Two wonderful first half goals from Eoin McElholm and Ronan Cassidy were well worthy of the great man from Ardboe
It wasn’t just during the minute’s silence that Frank McGuigan’s presence was palpable in Dr. Hyde Park on Sunday afternoon.
The passing of the man that they called ‘The King’, a giant of Tyrone’s footballing history, was always likely to galvanise the Red Hand men as they prepared to take on the freewheeling Connacht champions, and they delivered in style.
Sure, there was all the control and steel that has become synonymous with Tyrone teams in the modern era, but two wonderful first half goals from Eoin McElholm and Ronan Cassidy were well worthy of the great man from Ardboe.
“The boys wanted to put on a performance that would make the McGuigan family proud, and I think we achieved that,” said Tyrone manager Malachy O’Rourke.
“We felt that the big pitch would suit us. We felt that if we got our running game going, we had forwards that could thrive, and that’s how it proved”.
For their part, Roscommon never reached the lofty heights that they scaled in the Connacht championship.
It looked like more of the same when after Tyrone started solidly with good points from Peter Teague and Ethan Jordan, the summer’s golden boy Darragh Heneghan scorched through the Tyrone back line and fired past Niall Morgan for his fifth goal in four games.
The sides were still level going into the second quarter, when Tyrone moved things up a gear. First McElholm rolled an inch perfect shot into the bottom left corner of the net, then Cassidy exploded down the left flank of the attack – a territory that Tyrone attacked hard and often in the first half – and rifled the ball under the crossbar.
A needless turnover in the Roscommon attack in the last minute of the half saw Tyrone come back down the field and fire over a double from Jordan to make it 2-11 to 1-9, and it was all going their way.
Without ever hitting their best form, Roscommon locked down the Tyrone attack, holding them scoreless for 16 minutes, and the crowd of just over 16,000 exploded when Enda Smith fielded a high ball to put them in front. Diarmuid Murtagh added a point, and finally, they were rocking.
Then Conor Carroll, who had been flawless up to then misplaced a short kickout into Frank Burns. Two passes later, Mattie Donnelly made them pay the ultimate penalty.
Roscommon did get back level through a Paul Carey two-pointer, but they left Tyrone with 90 seconds.

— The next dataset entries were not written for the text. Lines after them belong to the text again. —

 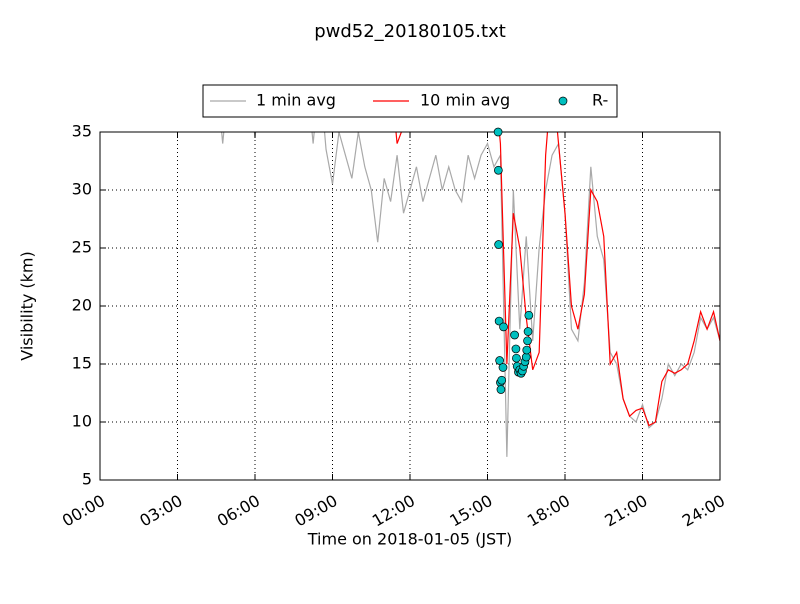 I want to click on x-tick-label: 09:00, so click(x=316, y=511).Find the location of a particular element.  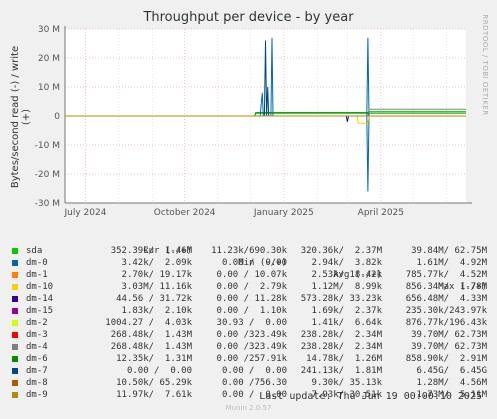

legend-max: 856.34M/ 1.78M is located at coordinates (446, 287).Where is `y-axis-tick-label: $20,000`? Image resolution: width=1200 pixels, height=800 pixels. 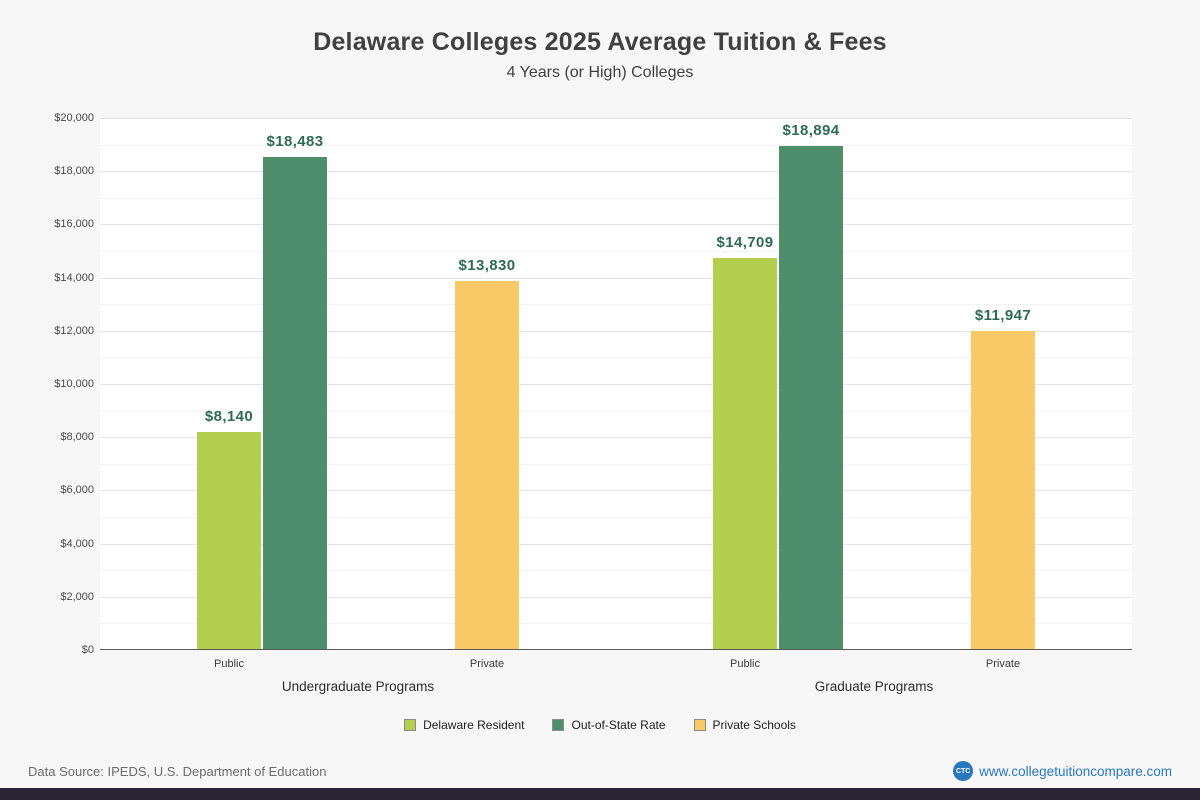
y-axis-tick-label: $20,000 is located at coordinates (74, 118). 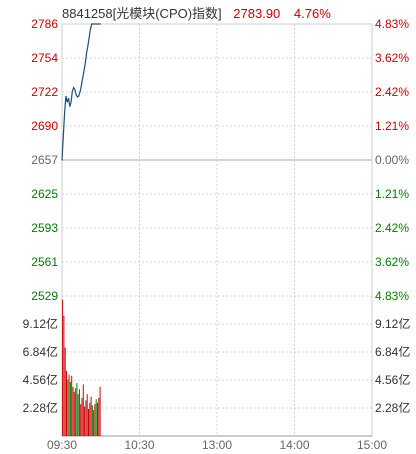 I want to click on price-axis-labels: 2786 2754 2722 2690 2657 2625 2593 2561 2529, so click(x=44, y=160).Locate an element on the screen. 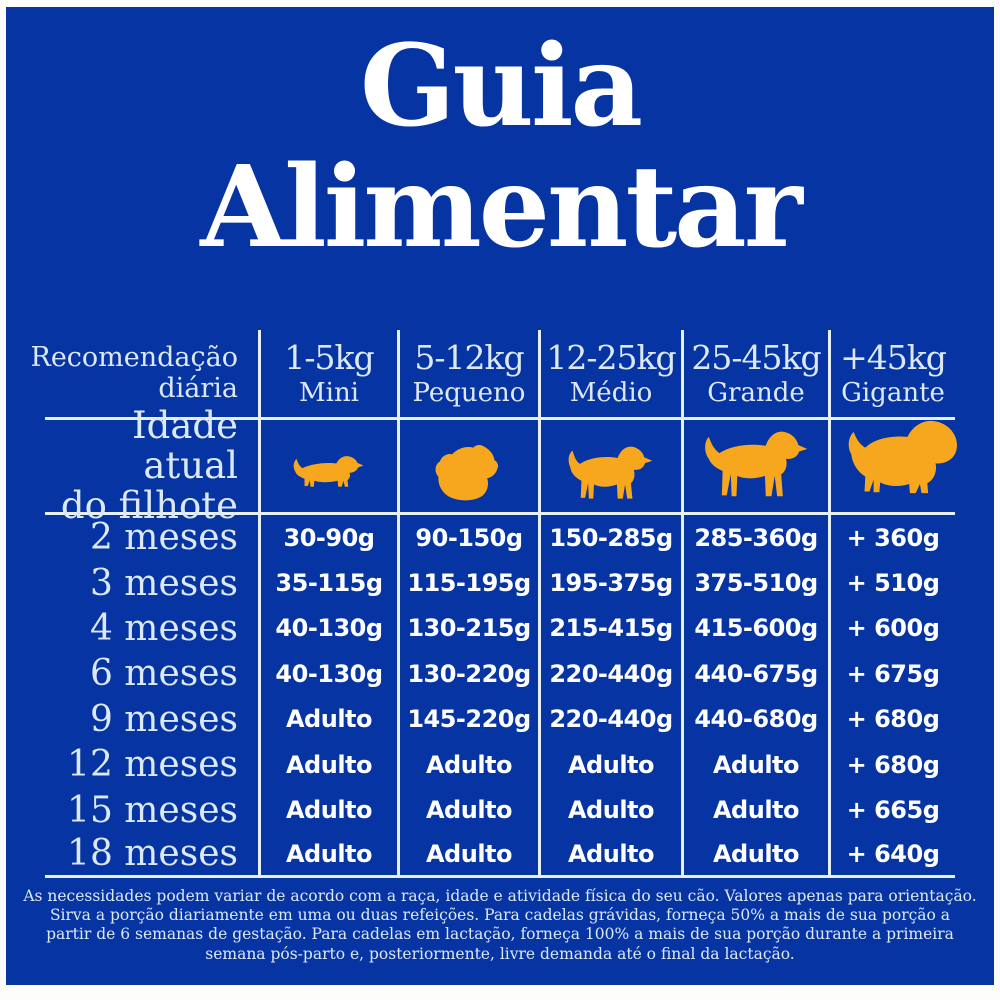  ration-value: 375-510g is located at coordinates (754, 583). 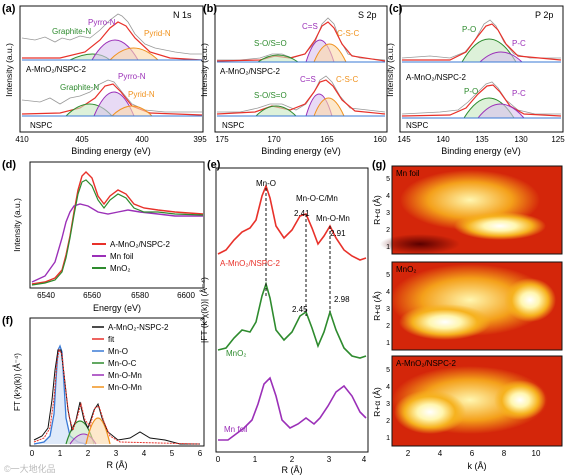 What do you see at coordinates (388, 214) in the screenshot?
I see `panel-g-ytick: 3` at bounding box center [388, 214].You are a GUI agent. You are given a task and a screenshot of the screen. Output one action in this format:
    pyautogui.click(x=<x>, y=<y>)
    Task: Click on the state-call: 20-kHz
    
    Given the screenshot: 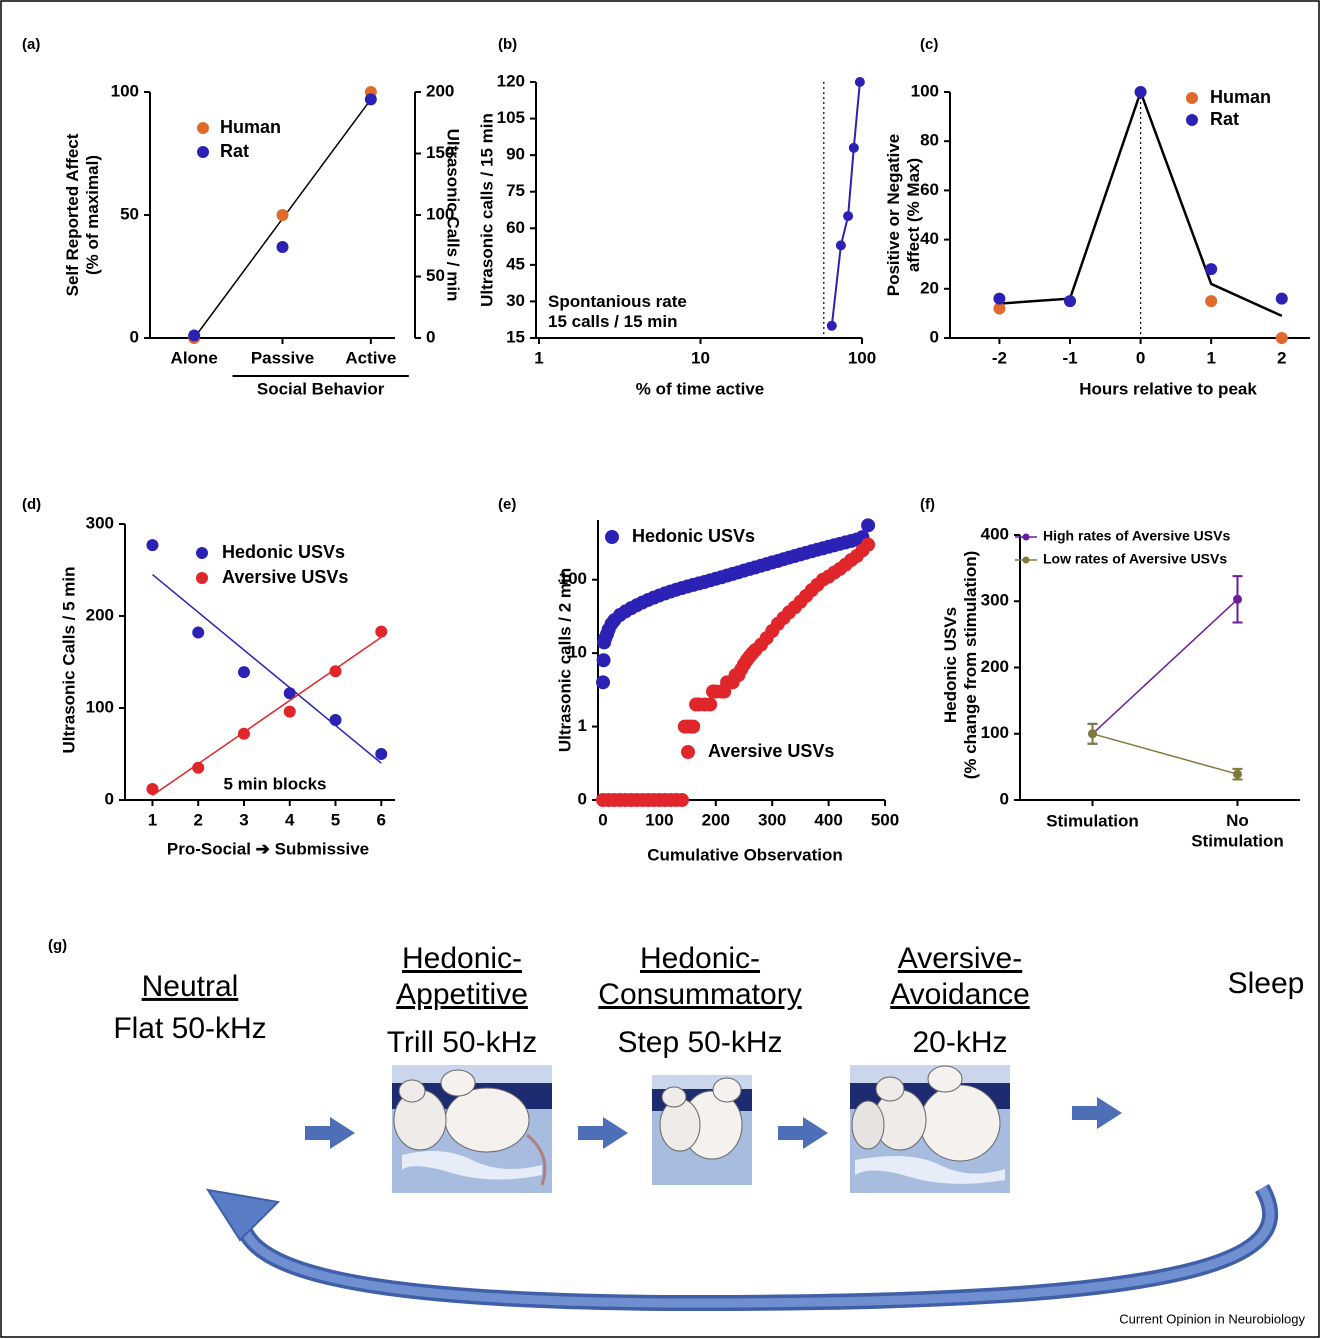 What is the action you would take?
    pyautogui.click(x=960, y=1042)
    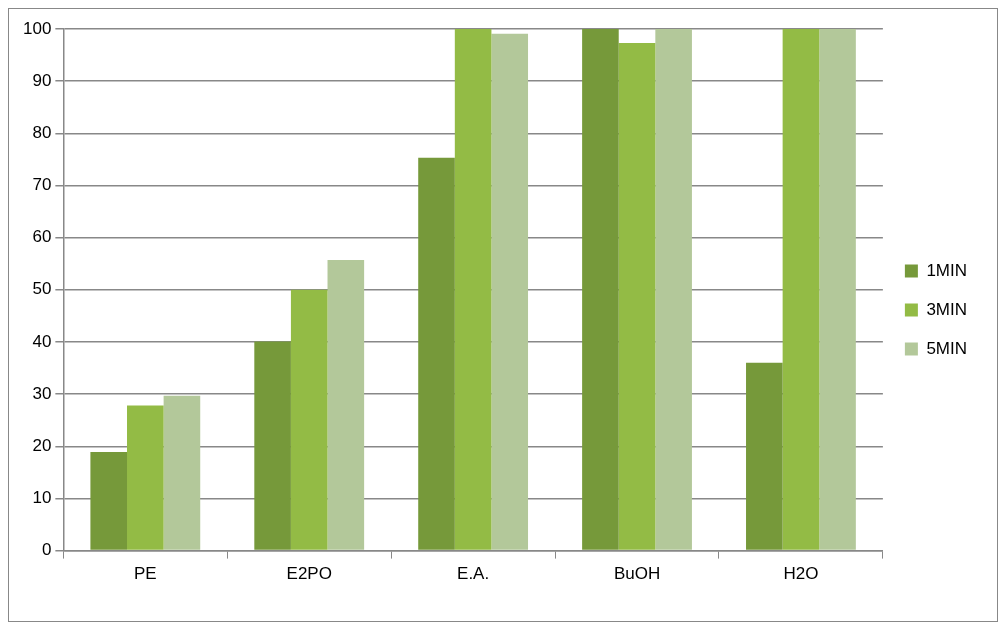 The width and height of the screenshot is (1006, 630). Describe the element at coordinates (474, 574) in the screenshot. I see `x-tick-label: E.A.` at that location.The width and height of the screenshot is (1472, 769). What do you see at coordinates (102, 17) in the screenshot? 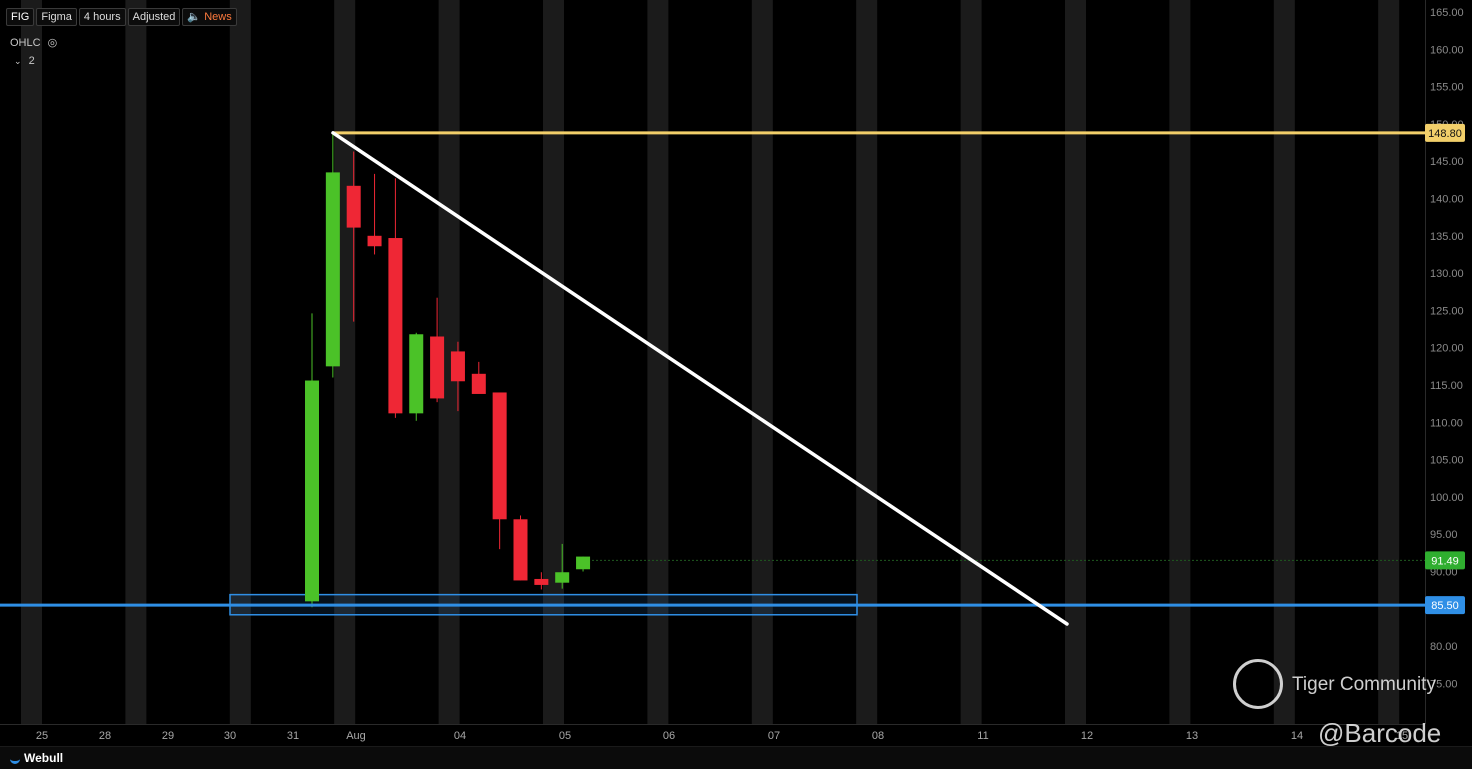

Niall Morgan’s kickout was pinpoint, their control of the ball in working it up the field was exquisite, and once McElholm was fouled, Ethan Jordan lobbed over the winning point.
“It’s easier to see out games when you’re winning a load of games in a row, you sort of have a wee bit of momentum behind you,” said O’Rourke.
“I suppose the way the year has gone for us, what happened in the Armagh game, it takes that wee bit of extra resilience, that wee bit of extra character. I thought the boys showed that in spades, so it’s great to see that.”
A turning point for last year’s All-Ireland semi-finalists?
“Time will tell. Looking at all the teams that are left, it’s a very competitive championship. We lost against Armagh, we were determined to bounce back today, and we did that. We’ll see what the draw throws up, and it’s going to be a big chance whoever it is.
“It’s a cliché, but the way the league went, we knew we had an awful lot of work to do. We knew the boys were working hard, there was a good spirit among them, but it wasn’t showing maybe in some of our results and performances – and people weren’t slow to tell us that”.
Now the pressure rolls back on to Roscommon. The accusation of being lions in Connacht and lambs later in the Summer has been levelled at them before, and Rossie boss Mark Dowd says that it’s up to them to change that narrative.
“If we have the ambition of being a Division One team, getting to these big games, that’s what we’ve got to do. We’ve three weeks now of a rest but if we’re ambitious, we’re going to have these days week on week going forward.”